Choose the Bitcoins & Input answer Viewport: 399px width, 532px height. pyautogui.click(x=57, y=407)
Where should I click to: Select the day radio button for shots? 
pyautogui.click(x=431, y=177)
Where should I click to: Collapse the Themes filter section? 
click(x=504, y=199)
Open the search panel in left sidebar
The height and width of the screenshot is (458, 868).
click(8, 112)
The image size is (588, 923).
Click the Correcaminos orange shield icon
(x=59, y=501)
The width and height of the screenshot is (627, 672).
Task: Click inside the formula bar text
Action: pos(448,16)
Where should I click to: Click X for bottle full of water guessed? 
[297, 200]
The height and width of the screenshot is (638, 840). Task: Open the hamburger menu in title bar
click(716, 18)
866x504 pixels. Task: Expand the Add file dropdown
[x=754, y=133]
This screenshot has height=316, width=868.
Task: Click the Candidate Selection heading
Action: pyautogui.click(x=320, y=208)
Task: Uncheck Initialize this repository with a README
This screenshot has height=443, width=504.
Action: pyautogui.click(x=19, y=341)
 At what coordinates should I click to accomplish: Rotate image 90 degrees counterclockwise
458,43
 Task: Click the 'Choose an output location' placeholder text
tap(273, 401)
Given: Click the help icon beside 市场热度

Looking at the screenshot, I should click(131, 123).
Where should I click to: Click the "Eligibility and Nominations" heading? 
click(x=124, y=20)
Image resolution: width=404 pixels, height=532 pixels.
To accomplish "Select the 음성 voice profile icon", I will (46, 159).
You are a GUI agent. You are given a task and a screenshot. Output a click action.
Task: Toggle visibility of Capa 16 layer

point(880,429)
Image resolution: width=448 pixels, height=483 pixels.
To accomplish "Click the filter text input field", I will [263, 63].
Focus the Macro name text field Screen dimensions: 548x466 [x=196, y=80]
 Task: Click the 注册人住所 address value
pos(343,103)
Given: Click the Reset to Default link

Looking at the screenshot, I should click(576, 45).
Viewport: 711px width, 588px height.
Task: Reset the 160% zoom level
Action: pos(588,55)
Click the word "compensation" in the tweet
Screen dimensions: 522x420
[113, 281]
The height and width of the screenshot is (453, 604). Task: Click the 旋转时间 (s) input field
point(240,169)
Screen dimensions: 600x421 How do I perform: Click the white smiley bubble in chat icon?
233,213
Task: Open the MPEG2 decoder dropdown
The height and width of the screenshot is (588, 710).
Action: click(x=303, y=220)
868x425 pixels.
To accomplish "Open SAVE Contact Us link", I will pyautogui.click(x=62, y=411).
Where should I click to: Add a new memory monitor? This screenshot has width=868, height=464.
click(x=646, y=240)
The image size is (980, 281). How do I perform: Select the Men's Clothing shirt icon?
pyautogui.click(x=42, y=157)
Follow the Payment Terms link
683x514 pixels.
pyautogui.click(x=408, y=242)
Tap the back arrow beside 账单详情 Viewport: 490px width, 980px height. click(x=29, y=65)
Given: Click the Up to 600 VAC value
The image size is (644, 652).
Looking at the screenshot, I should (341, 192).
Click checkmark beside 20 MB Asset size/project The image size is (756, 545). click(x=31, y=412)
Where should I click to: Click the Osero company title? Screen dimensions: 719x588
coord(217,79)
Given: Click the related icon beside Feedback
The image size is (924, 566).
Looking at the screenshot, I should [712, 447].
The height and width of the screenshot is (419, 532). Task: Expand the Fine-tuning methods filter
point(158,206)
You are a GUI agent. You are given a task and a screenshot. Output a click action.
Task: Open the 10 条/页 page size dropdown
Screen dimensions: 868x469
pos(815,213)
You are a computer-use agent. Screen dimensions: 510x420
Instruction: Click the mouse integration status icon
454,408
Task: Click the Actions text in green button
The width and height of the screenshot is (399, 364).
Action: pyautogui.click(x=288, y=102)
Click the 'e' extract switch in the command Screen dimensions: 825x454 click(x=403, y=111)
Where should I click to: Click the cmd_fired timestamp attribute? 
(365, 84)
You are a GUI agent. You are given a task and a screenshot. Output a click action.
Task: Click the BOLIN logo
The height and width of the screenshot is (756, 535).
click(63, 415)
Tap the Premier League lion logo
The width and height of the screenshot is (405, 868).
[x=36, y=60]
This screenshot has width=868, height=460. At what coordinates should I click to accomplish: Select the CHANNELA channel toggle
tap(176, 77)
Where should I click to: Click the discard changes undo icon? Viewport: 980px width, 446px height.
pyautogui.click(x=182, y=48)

----

> WHAT TO DO
Lines with the word "will": how many are there in the material? Answer with the number alone.

> RESULT OF THIS EXERCISE
3